▶ _Problem to solve_: From the page on TTS backends, copy word for word the passage between "Kokoro is a" and "and incurs cost.", inclusive.

TTS Backends

audia supports three TTS backends, selectable via AUDIA_TTS_BACKEND.


edge-tts (default)

Microsoft Edge’s TTS service, accessed via the edge-tts library.

  • No API key required

  • Requires internet access

  • 400+ voices across many languages

  • Default voice: en-US-AriaNeural

AUDIA_TTS_BACKEND=edge-tts
AUDIA_TTS_VOICE=en-US-AriaNeural
AUDIA_TTS_RATE=+0%

List all available voices:

edge-tts --list-voices

Popular English voices:

Voice

Gender

Accent

en-US-AriaNeural

Female

US

en-US-GuyNeural

Male

US

en-GB-SoniaNeural

Female

British

en-GB-RyanNeural

Male

British

en-AU-NatashaNeural

Female

Australian


Kokoro (local)

Kokoro is a local neural TTS model — no internet, no API key, GPU optional.

pip install "audia[kokoro]"
AUDIA_TTS_BACKEND=kokoro
AUDIA_TTS_VOICE=af_heart

See the Kokoro documentation for the full voice list.


OpenAI TTS

High-quality TTS via the OpenAI API. Requires an OpenAI API key and incurs cost.

AUDIA_TTS_BACKEND=openai
AUDIA_TTS_VOICE=nova
# AUDIA_OPENAI_API_KEY is required

Available voices: alloy, echo, nova, shimmer, onyx, fable


Chunk size tuning

Long texts are split into chunks before synthesis. The default of 3800 characters works well for edge-tts; OpenAI’s hard limit is 4096 characters.

AUDIA_TTS_CHUNK_CHARS=3800

All chunks are synthesised independently and then concatenated into one final .mp3.

▶ _Collected data entries_:
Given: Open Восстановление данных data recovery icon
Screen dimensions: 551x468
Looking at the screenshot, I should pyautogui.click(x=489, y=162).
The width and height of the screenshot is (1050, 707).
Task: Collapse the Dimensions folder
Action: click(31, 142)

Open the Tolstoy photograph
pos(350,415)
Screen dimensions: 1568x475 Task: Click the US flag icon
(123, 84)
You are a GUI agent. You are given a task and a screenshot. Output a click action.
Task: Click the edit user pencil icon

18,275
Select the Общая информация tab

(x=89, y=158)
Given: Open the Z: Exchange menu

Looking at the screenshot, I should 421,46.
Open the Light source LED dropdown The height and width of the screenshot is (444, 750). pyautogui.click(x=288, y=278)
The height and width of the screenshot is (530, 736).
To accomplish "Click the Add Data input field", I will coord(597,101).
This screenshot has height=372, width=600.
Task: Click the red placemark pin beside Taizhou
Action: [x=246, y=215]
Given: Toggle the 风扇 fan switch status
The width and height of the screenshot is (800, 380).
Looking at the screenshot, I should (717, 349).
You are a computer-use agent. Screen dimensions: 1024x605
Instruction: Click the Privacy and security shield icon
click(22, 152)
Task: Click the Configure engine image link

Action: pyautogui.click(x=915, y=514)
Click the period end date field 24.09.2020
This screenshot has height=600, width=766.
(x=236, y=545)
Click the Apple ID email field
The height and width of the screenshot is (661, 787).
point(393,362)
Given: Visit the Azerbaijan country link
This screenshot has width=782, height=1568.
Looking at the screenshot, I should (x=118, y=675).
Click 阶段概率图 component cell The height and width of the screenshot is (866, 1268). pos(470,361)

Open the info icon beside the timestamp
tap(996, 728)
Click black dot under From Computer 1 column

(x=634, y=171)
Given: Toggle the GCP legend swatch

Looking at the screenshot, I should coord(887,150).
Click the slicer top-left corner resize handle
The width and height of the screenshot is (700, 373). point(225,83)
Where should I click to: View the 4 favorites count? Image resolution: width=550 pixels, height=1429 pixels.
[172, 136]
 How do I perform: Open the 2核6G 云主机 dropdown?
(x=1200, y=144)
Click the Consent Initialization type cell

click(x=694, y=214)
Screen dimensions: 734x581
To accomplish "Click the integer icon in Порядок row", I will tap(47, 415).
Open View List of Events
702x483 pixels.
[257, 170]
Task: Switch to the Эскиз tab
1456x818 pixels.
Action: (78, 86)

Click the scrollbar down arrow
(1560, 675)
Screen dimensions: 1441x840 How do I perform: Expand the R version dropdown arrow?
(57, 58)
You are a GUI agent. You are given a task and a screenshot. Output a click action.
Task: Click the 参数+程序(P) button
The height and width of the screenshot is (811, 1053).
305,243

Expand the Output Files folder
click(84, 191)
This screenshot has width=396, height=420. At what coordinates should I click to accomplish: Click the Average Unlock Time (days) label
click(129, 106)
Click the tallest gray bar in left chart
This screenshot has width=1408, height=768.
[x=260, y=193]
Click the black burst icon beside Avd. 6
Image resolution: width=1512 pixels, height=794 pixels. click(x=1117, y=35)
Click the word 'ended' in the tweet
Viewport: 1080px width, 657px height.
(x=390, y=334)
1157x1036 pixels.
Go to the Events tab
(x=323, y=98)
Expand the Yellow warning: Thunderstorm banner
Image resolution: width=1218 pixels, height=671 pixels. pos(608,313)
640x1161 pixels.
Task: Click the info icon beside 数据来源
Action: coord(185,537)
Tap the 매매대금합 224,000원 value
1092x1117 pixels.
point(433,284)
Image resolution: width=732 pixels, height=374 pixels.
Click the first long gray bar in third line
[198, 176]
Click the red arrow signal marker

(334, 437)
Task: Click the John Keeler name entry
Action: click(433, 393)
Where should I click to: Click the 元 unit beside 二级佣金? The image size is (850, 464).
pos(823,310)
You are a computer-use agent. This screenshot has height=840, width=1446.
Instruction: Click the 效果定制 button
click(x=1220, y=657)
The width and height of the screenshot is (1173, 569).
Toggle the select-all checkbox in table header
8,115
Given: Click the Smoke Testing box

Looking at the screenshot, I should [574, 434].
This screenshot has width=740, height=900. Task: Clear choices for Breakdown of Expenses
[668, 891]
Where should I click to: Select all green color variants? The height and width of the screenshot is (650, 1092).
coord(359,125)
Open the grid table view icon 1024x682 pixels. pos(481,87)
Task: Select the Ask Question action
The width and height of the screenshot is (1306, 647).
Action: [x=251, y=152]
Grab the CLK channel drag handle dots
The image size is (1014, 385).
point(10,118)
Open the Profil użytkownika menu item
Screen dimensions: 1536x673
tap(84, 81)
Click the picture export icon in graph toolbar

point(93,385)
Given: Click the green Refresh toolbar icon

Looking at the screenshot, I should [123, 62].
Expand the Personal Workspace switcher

▶ _Answer below_:
Kokoro is a local neural TTS model — no internet, no API key, GPU optional.

pip install "audia[kokoro]"
AUDIA_TTS_BACKEND=kokoro
AUDIA_TTS_VOICE=af_heart

See the Kokoro documentation for the full voice list.


OpenAI TTS

High-quality TTS via the OpenAI API. Requires an OpenAI API key and incurs cost.